Google Halts Gemini's Image Creator "We'll Do Better"

Cory Wright
Feb 25, 2024
2 min read

Updated: Mar 6, 2024

Just weeks after releasing Gemini to the public, replacing their Bard system, Google has halted the image generation feature saying "We got it wrong" and " We'll do better".

Gemini 1.0 and the much anticipated Gemini Ultra, aka Gemini Advanced for some reason, was announced just a few weeks ago. Boasting not only advanced, multi-modal text generation with text, image, and voice input, but also image generation akin to ChatGPT 4.0 and DallE-3. In fact, Google claimed the Ultra (Advanced for some reason) model performed better than ChatGPT 4.0.

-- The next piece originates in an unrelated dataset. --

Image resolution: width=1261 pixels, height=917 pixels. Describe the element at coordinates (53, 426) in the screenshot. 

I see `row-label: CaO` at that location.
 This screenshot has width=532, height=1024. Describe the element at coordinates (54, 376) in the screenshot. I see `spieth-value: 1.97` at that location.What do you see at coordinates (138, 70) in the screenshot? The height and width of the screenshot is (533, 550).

The natural language image Generation built right in to the chat, was decent. While the results were not on the level of DallE or MidJourney, they weren't bad. But, there must have been a problem.

All of the sudden, image generation stopped working. When asked to create an image, Gemini would respond with:

"I’m still learning to create images so I can’t help you with that yet."

With no in-chat explanationof why.

But Google did have an explanation:

Three weeks ago, we launched a new image generation feature for the Gemini conversational app (formerly known as Bard), which included the ability to create images of people.

It’s clear that this feature missed the mark. Some of the images generated are inaccurate or even offensive. We’re grateful for users’ feedback and are sorry the feature didn't work well.

We’ve acknowledged the mistake and temporarily paused image generation of people in Gemini while we work on an improved version.

Apparently, images created of people were not showing what users were requesting. In many cases only showing one ethnicity when not specifying one, or historically inaccurate images.

This, according to Google, was due to the model being too cautious when creating images. Initially trained to not show sensitive or hurtful imagery, or images of real people like celebrities, the model ended up being a bit too sensitive.

So what went wrong? In short, two things. First, our tuning to ensure that Gemini showed a range of people failed to account for cases that should clearly not show a range. And second, over time, the model became way more cautious than we intended and refused to answer certain prompts entirely — wrongly interpreting some very anodyne prompts as sensitive.

These two things led the model to overcompensate in some cases, and be over-conservative in others, leading to images that were embarrassing and wrong.

There has been no statement when the feature will return, or if their newly announced Gemini 1.5 suffers from the same problems.

Google’s response mainly focused on images of people, but it seems that any request to create any image fails.

Read all about it here.

NOTE: As of March 4th, it looks like Google has reimplemented Image creation.